▸ **PROBLEM STATEMENT**
All the lines below need to be transcribed exactly. Pictures get left out.

▸ **EXTRACTED RECORDS**
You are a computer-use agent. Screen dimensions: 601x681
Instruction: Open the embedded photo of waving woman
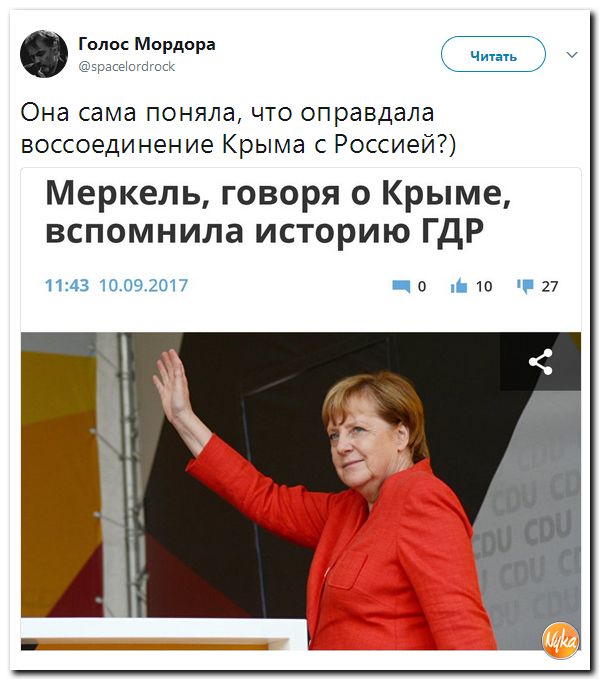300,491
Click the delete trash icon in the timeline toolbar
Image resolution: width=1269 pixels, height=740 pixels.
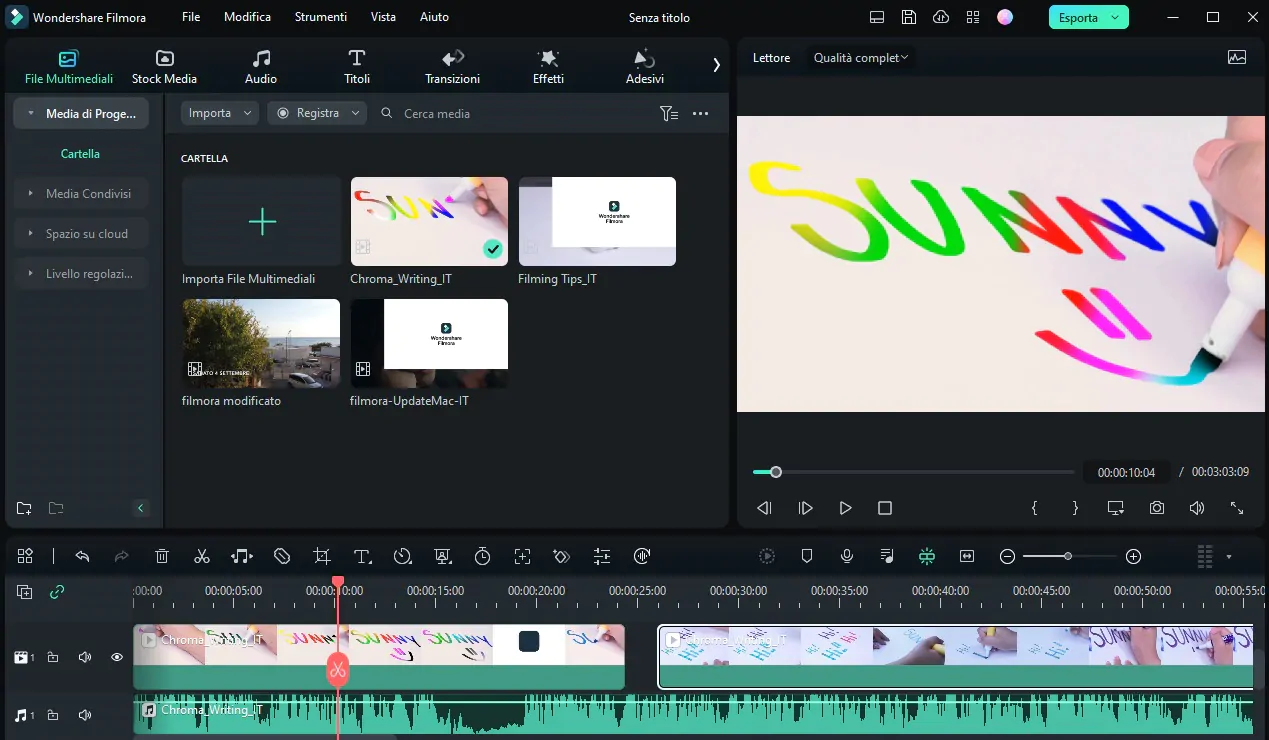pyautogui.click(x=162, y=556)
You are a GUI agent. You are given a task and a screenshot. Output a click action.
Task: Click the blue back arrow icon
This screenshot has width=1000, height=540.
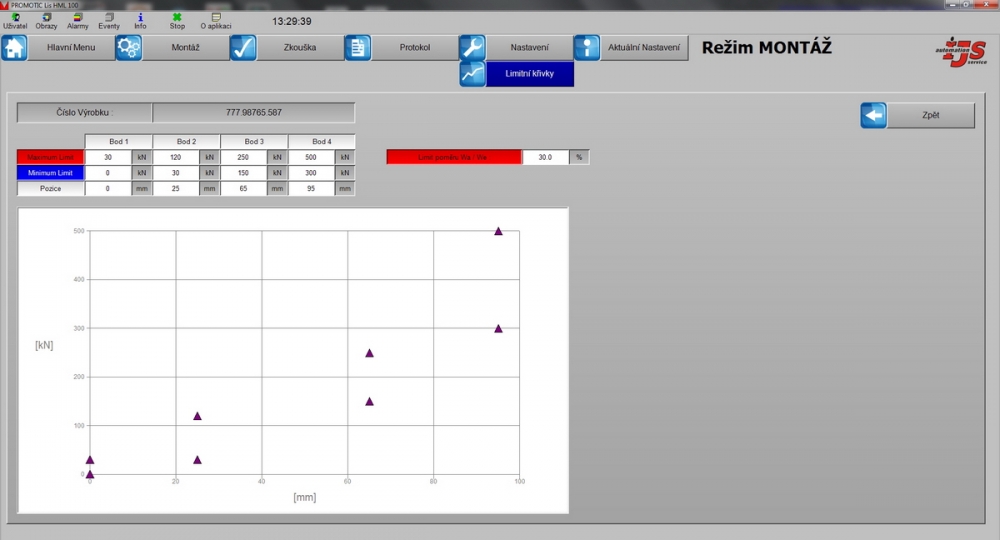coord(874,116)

▸ **FINAL ANSWER**
You are a computer-use agent. Screen dimensions: 601x681
Instruction: Open the embedded photo of waving woman
300,491
Click the delete trash icon in the timeline toolbar
Image resolution: width=1269 pixels, height=740 pixels.
pyautogui.click(x=162, y=556)
You are a GUI agent. You are given a task and a screenshot. Output a click action.
Task: Click the blue back arrow icon
This screenshot has width=1000, height=540.
coord(874,116)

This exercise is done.